▶ **ACTIVITY**: Could you retype exactly the lines running from the line with "Where should I click to: Click" to the end of the data, both included, and nothing else?

[Dataset entries]
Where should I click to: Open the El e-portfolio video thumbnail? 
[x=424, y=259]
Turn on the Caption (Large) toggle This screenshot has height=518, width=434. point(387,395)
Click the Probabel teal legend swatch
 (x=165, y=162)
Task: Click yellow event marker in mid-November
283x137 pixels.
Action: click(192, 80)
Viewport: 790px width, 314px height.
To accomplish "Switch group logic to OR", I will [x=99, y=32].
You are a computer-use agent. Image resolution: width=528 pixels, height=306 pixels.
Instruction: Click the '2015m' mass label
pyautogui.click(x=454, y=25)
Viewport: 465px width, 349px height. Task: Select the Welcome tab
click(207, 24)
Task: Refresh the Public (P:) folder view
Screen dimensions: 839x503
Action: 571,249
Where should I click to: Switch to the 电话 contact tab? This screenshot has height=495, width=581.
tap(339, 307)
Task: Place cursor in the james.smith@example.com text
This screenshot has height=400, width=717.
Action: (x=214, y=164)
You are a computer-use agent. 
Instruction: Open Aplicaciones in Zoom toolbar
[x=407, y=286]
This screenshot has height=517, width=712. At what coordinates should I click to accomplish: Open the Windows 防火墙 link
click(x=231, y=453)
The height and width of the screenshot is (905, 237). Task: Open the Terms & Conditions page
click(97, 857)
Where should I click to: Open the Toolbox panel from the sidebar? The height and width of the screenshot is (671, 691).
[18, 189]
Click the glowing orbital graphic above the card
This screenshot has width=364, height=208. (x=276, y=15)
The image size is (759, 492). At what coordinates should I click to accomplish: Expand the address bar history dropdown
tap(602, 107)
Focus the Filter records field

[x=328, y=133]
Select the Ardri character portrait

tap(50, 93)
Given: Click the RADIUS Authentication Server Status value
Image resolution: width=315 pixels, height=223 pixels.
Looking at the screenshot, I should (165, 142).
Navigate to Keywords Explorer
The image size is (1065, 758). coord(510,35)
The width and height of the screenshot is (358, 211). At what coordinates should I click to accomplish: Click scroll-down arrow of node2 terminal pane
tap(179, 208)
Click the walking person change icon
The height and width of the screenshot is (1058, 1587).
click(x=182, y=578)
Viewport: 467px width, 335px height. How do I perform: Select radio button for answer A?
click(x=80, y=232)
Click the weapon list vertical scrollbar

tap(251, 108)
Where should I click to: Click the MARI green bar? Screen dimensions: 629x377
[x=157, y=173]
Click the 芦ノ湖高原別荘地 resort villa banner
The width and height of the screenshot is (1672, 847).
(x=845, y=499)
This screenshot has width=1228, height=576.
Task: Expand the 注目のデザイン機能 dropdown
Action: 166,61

▶ **WRITTEN RESPONSE**:
Where should I click to: Click the MARI green bar? Screen dimensions: 629x377
[x=157, y=173]
Click the 芦ノ湖高原別荘地 resort villa banner
The width and height of the screenshot is (1672, 847).
(x=845, y=499)
This screenshot has width=1228, height=576.
Task: Expand the 注目のデザイン機能 dropdown
Action: 166,61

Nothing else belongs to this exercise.